Serie Negra es de entrada una película que tiene todos los componentes para satisfacer a los fans del neonoir: partimos de una novela del célebre Jim Thompson; su director, Alain Corneau, tenía experiencia en el policíaco, como atestiguan Policía Python 357 (1975) o La Amenaza (1977); el guión del escritor Georges Perec prometía una adaptación con interés, y el título del film era un guiño a los fanáticos de la novela negra, ya que era así como se llamaba una célebre colección de obras del género que publicó la editorial Gallimard después de la II Guerra Mundial. Pero el resultado para bien o para mal está muy lejos de ser un neonoir convencional, aun cuando es innegable que mantiene el espíritu de la novela y recoge el ambiente malsano del género (en parte gracias al acierto de situar el film en unos suburbios parisinos que acentúan el tono decadente y oscuro).

El motivo está, como bien anuncia la escena inicial, en su protagonista. Porque Frank no es solo un infeliz antihéroe, sino que, para ser claros, está como una regadera. Su comportamiento está a medio camino entre un niño con problemas de hiperactividad y un lunático necesitado de una camisa de fuerza y una fuerte dosis de sedantes. De hecho su carácter es tan alocado que casi monopoliza el film. Patrick Dewaere evidentemente sobreactúa de forma desproporcionada, pero está claro que ésa es la intención del guión, y en ese sentido, si uno entra en el juego su trabajo es soberbio.
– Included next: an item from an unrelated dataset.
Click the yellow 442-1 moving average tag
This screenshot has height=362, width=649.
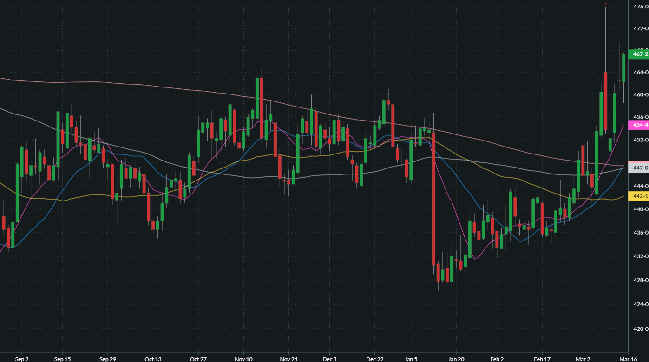(638, 196)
A medio camino entre la comedia y el simple patetismo, Frank nos ofrece momentos desgarradores como sus estúpidos gritos insistentes en la cárcel, los continuos maltratos a su mujer o, el mejor de todos, cuando en un acto de desesperación empieza a golpearse la cabeza contra su coche una y otra vez. Pero incluso hay pequeños momentos intrascendentes que me parecen muy interesantes, como cuando se encierra nervioso en el baño para evitar hablar con su mujer y se fuma un cigarro para a continuación apagarlo con agua, limpiar lo que ha ensuciado y a continuación ¡encender otro! Es como si fuera alguien que siempre necesita estar haciendo algo aunque no tenga el más mínimo sentido. Y en ese aspecto Dewaere hace tan suyo el personaje que me temo que cuando le vea en otras películas – su filmografía por desgracia es muy corta ya que se suicidó pocos años después – seré incapaz de disociarlo de Frank Poupart.
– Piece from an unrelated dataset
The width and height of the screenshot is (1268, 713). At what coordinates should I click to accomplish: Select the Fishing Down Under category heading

Porque lejos de ser un lunático astuto, Frank es un absoluto antihéroe que si planea el crimen perfecto es casi por casualidad. En la escena del doble asesinato hay un detalle que me encanta cuando intenta dejar los cadáveres como si se hubieran matado entre sí y, por error, pone la pistola en manos de la persona equivocada hasta que afortunadamente se da cuenta y rectifica. Posteriormente, tanto su forma de hacer alarde del dinero como sus intentos por mentir resultan tan pueriles que de nuevo nos dan la imagen de Frank como un niño desquiciado. De ahí que en la conmovedora escena final se abrace a Mona y le insiste para que le diga que todo saldrá bien, un gesto de nuevo muy infantil.
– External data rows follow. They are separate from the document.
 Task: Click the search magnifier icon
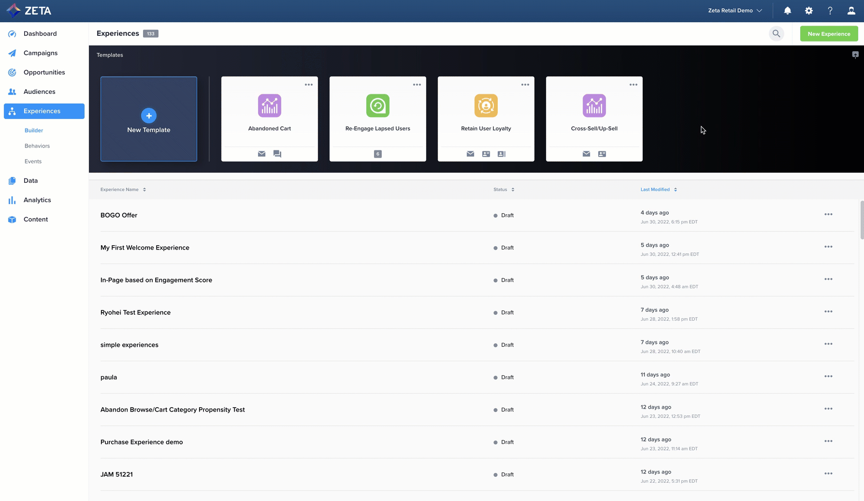pyautogui.click(x=776, y=33)
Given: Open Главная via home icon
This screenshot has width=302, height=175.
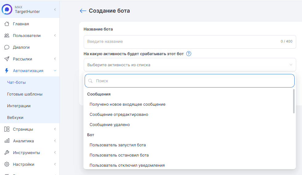Looking at the screenshot, I should pyautogui.click(x=7, y=24).
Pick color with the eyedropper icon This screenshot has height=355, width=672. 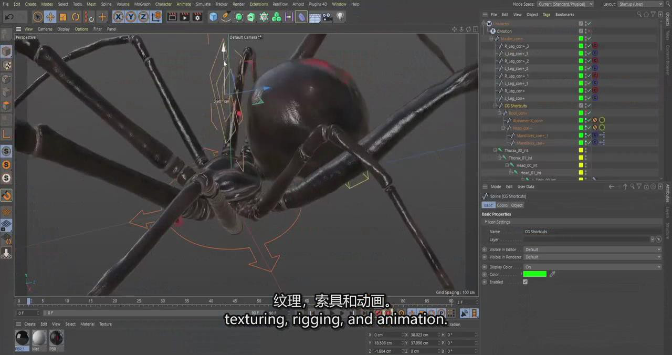pos(552,274)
Aunque Dewaere es sin duda el principal punto a favor de la película, el resto de personajes (esa enigmática e introvertida Mona como imposible femme fatale o el oportunista de su jefe) están igualmente muy bien perfilados y también tienen algunas escenas memorables, como cuando el jefe le desprende del dinero y Frank, impotente, le ruega que le deje una parte mientras le da bofetadas ante la imposibilidad de matarlo, otro instante a medio camino entre lo patético y lo cómico.

Serie Negra es una interesantísima alternativa al universo del neonoir que lo apuesta todo a la desbordante actuación de Patrick Dewaere y a su inolvidable protagonista. No hay término medio, la película podría haber fallado por completo o haber funcionado a la perfección. Yo creo que es el segundo caso, puesto que no solo es un interesante soplo de aire fresco dentro del género por lo arriesgado de su propuesta sino que además lo hace manteniendo su esencia.